Extract each line of the records that contains the string "yellow". Case counts.

--- Records for the exercise ---

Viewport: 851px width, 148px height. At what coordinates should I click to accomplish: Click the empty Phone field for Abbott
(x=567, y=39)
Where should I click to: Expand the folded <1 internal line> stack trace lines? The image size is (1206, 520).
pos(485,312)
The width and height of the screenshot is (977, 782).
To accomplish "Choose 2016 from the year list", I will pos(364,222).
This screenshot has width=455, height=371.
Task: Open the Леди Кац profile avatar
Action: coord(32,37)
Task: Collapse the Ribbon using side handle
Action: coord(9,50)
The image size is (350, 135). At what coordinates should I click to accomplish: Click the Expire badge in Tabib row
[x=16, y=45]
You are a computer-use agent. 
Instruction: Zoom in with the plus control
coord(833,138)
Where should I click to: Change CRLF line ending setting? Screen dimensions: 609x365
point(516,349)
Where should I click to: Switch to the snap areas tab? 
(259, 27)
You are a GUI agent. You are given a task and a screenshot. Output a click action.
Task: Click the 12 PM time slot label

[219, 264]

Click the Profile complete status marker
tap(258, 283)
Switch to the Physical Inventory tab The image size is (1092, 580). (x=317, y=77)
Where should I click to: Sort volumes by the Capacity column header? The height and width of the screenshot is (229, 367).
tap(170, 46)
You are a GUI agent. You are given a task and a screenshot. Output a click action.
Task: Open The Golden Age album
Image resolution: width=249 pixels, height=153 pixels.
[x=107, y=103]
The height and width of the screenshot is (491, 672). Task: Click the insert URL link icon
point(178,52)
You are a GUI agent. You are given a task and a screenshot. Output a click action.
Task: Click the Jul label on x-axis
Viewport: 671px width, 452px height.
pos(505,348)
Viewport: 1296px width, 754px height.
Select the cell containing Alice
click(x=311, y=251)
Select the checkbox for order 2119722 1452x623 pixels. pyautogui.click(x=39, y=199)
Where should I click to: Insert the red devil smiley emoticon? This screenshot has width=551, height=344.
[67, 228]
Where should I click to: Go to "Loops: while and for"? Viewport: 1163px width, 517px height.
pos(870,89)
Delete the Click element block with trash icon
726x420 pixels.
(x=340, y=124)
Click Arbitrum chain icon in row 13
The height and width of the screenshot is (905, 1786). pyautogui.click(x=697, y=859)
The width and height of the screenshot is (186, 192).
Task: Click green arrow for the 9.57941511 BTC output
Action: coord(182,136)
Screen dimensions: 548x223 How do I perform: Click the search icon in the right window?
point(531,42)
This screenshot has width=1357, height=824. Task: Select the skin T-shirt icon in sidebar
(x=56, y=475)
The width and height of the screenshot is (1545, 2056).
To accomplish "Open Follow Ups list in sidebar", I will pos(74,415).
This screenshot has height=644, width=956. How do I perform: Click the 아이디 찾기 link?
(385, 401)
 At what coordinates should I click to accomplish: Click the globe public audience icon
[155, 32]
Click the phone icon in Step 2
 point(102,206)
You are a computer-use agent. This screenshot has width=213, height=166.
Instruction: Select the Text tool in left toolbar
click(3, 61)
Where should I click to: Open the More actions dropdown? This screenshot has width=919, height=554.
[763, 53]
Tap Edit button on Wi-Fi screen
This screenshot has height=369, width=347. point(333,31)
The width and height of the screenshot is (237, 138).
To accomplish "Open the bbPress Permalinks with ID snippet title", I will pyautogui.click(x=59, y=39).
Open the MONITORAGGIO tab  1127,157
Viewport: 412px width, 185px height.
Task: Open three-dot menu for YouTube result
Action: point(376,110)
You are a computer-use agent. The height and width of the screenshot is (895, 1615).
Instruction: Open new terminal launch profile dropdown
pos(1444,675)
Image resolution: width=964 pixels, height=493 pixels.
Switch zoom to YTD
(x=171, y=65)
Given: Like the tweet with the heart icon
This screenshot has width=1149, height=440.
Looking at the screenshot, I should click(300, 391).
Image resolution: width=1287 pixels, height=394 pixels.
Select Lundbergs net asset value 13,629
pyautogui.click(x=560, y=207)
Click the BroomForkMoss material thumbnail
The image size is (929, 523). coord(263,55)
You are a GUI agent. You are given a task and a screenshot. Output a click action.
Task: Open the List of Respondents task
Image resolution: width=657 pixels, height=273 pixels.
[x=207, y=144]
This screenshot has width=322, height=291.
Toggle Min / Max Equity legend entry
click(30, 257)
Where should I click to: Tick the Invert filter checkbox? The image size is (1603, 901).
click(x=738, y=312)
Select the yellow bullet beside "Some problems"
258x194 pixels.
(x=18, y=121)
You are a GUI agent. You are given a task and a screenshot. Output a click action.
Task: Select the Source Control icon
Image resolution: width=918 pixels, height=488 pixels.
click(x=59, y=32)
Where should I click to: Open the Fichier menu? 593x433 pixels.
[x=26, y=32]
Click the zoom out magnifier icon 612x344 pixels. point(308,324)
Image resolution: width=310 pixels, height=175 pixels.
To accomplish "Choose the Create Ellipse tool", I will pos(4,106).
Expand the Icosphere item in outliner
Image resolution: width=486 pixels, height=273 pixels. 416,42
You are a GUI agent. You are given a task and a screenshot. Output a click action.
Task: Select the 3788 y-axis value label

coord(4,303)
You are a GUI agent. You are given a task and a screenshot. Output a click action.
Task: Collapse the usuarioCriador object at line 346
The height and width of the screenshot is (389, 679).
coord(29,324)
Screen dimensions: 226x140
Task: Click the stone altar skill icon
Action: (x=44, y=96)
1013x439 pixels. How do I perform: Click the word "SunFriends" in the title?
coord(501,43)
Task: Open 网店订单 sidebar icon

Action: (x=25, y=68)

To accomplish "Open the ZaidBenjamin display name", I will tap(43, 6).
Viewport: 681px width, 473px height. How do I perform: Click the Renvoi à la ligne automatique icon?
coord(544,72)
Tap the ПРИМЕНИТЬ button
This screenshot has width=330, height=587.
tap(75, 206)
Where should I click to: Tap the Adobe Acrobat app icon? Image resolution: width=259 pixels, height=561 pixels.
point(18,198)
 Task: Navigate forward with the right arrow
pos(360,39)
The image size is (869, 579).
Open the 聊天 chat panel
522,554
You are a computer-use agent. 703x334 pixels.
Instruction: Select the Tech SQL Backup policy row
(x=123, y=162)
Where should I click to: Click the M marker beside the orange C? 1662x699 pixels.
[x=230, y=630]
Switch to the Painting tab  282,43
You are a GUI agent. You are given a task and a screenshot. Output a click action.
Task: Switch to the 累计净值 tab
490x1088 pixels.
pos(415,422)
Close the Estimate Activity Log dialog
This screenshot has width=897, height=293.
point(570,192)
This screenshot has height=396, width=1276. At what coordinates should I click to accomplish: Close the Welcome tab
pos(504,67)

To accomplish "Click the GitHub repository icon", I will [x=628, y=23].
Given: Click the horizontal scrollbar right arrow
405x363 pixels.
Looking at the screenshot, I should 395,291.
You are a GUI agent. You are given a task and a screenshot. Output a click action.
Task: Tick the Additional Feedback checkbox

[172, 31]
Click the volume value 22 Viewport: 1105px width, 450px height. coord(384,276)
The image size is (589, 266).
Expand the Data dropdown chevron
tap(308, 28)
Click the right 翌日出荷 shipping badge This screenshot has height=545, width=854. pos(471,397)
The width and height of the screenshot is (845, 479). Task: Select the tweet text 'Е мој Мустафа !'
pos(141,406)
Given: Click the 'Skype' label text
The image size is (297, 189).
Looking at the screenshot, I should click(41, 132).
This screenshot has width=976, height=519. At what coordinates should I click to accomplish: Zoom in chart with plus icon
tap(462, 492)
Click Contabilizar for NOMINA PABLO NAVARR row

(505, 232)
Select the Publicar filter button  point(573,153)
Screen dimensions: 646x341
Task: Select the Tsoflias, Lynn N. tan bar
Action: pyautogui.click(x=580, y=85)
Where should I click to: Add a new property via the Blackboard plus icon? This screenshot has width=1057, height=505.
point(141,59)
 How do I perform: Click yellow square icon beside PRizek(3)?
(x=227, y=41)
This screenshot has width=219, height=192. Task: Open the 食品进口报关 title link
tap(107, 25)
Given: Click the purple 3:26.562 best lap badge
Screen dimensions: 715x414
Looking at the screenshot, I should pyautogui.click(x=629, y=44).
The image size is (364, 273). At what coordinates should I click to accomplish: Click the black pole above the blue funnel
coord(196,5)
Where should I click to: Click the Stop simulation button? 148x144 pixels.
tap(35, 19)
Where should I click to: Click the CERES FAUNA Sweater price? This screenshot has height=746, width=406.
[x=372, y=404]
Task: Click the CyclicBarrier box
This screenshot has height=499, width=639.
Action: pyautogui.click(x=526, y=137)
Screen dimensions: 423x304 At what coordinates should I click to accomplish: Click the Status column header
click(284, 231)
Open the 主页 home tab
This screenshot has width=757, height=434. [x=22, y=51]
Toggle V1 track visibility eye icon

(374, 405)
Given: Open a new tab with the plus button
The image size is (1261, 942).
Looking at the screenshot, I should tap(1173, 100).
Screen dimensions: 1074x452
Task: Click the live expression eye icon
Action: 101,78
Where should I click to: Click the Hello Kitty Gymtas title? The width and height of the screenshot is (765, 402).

---

▶ **Correct response**:
Select the yellow bullet beside "Some problems"
 How do I perform: Click yellow square icon beside PRizek(3)?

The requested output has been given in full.